Falcone se atreve a imaginarlo. Su atrevimiento va un poco más allá porque se decide a dejarlo sentado en viñetas. Catarsis y una cicatriz que pide ser.
“Me pasó algo interesante post libro. Ese capítulo lo reescribí tres veces. Tuve que reescribirlo por cosas que me estaban pasando en ese momento. Después de haber terminado el final, hice un montón de cosas con las que tenía que ponerme al día. Cosas que había dejado frizadas veinte años atrás. Retomar el trámite de sucesión de mis padres, fue una de esas. Fue una situación extraña, no lo hice con la frente en alto, fue bastante crítico. Hasta el punto de no dormir. Me reestructuró bastante”.
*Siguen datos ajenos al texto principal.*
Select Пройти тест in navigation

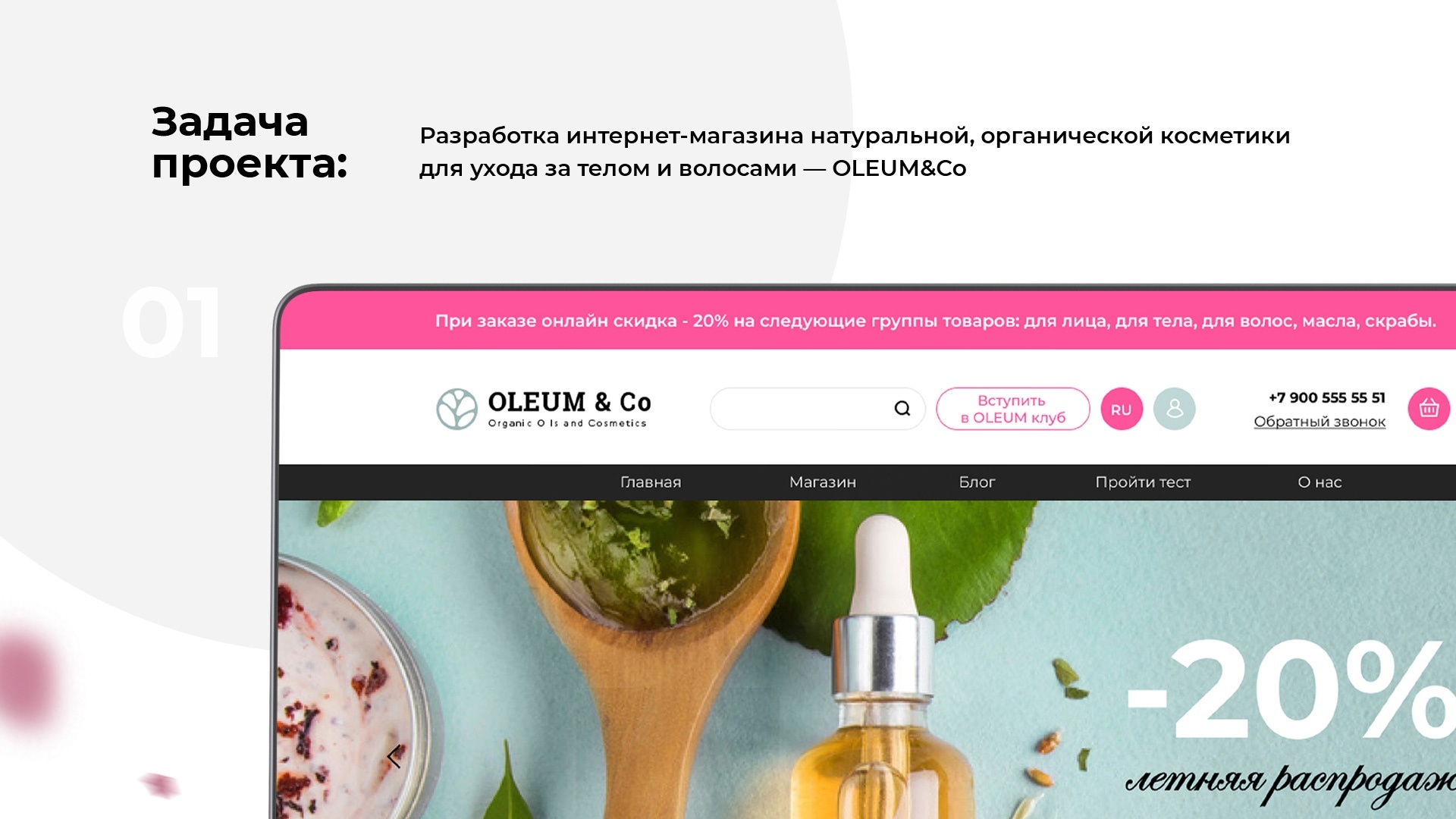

“Atravesar eso me hizo observar la relación entre escribir y dibujar”, remarca Falcone que respira con profundidad y tras un instante de silencio retoma la idea: “al escribir debo pensar el sentido de esa acción. Lo que más me sale es escribir de mí. Es algo que no se hace con tanta felicidad. Empiezo a revolver y encuentro cosas que no me gustan. El dibujo, en cambio, y probablemente todo el arte visual, es algo mucho más liviano, más agradable, hay más luz. Tal vez sea esa la razón por la cual los pintores viven por tanto tiempo y los escritores se suicidan. Creo que ambas cosas, la escritura y el dibujo, se sostienen entre sí; ambas encuentran el punto gris para llevar adelante la vida misma. Empecé a escribir el segundo el libro exactamente hoy; un año después de haber terminado el primero. Esa experiencia me agotó, pero ahora estoy buscando algo más”.